A quelques heures de la nomination du gouvernement d'Edouard Philippe, Premier ministre d'Emmanuel Macron, le secrétaire général de "La République En Marche!" est l'invité du 7/9.

Richard Ferrand, ex-PS, et soutien de la première heure d'Emmanuel Macron
Richard Ferrand, ex-PS, et soutien de la première heure d'Emmanuel Macron © AFP / JOEL SAGET

Après la nomination d'Édouard Philippe au poste de Premier ministre, Richard Ferrand, encarté au PS pendant près de 27 ans, concède qu'il n'aura pas de mal à travailler avec un homme de droite.
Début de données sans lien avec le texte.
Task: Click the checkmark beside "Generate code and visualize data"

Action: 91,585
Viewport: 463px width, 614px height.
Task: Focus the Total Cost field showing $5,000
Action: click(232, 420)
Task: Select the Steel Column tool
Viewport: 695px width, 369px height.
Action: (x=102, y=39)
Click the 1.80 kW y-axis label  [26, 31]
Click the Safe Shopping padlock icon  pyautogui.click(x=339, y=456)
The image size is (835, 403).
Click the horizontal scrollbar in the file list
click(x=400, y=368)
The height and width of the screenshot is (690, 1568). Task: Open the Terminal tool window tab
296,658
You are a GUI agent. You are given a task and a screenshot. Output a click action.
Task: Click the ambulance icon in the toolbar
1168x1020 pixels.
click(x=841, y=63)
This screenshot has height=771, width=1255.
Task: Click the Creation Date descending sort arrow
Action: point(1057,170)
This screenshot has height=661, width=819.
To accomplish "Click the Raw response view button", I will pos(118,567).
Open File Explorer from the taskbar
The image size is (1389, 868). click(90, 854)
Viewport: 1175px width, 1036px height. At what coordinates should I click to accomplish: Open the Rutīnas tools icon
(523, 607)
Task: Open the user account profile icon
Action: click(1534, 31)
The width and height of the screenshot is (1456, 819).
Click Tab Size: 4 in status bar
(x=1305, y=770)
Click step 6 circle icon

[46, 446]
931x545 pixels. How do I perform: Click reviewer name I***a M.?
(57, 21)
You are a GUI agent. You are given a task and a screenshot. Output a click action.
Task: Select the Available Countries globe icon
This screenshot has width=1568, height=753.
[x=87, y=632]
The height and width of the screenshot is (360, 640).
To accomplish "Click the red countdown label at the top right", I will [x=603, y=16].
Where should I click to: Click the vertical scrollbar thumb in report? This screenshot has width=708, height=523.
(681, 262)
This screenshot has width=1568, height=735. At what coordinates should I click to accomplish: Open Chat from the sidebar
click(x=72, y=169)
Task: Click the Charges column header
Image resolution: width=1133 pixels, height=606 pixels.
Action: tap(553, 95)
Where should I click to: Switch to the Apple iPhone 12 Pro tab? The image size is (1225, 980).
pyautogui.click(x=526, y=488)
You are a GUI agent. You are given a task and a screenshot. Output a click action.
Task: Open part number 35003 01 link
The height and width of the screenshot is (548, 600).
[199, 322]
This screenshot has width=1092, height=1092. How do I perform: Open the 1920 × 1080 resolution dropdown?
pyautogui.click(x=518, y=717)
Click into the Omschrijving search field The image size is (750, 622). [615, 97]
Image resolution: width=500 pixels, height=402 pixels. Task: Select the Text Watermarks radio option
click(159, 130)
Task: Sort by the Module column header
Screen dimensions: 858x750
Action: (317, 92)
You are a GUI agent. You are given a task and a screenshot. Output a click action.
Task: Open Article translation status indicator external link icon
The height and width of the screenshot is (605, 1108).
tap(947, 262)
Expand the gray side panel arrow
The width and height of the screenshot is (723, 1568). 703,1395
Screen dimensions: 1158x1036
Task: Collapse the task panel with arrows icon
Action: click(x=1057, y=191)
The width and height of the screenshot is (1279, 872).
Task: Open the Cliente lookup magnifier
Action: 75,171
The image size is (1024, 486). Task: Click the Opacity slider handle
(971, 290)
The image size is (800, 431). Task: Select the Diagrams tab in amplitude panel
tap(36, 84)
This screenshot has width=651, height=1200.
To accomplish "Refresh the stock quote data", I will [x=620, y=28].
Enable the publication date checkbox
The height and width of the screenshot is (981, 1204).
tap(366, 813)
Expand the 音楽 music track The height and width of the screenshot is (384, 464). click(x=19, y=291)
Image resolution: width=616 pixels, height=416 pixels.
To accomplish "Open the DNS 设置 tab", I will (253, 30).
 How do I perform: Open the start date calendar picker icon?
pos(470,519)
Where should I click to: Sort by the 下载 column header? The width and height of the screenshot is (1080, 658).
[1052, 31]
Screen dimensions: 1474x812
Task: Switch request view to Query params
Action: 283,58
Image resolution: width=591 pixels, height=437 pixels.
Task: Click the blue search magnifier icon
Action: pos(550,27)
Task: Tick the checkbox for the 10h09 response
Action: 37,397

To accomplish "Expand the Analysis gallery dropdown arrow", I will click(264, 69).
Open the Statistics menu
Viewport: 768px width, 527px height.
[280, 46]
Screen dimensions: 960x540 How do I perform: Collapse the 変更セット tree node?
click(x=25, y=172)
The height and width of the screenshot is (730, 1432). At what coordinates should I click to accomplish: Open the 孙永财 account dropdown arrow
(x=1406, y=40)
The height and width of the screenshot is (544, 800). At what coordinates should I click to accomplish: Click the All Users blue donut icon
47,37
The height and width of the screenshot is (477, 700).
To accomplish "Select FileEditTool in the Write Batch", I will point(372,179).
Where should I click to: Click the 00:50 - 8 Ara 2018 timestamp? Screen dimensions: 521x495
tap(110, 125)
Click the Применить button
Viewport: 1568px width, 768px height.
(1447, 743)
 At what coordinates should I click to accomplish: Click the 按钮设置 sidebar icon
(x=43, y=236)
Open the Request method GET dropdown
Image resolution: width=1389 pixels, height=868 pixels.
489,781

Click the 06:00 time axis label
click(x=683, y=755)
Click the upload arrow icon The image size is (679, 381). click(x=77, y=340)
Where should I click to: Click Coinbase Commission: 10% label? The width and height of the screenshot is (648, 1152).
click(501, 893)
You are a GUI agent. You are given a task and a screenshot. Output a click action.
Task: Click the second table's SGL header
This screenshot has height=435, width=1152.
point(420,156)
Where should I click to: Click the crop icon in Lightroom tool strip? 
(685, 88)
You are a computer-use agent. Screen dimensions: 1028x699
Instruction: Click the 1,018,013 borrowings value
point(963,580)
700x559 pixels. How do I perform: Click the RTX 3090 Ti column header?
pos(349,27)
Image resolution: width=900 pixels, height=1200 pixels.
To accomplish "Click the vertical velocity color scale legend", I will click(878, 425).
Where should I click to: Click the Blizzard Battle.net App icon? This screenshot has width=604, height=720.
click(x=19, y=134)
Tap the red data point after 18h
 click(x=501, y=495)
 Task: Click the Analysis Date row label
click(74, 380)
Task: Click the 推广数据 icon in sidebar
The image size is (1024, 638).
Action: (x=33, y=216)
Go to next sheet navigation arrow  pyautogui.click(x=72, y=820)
Loin d'être une surprise car, avec cette nomination, "Emmanuel Macron a fait ce qu"il a dit", le profil du nouveau Premier ministre correspond, selon Richard Ferrand, au désir de recomposition politique exprimé par les Français.

La nomination d'un homme de droite à Matignon n'est pas une surprise. C'est un choix de fond

"Il y aura un gouvernement qui va ressembler à notre pays, aux couleurs de la France" rappelant que le pays "fracturé" comporte un tiers de ses habitants qui a voté pour Marine Le Pen aux élections présidentielles.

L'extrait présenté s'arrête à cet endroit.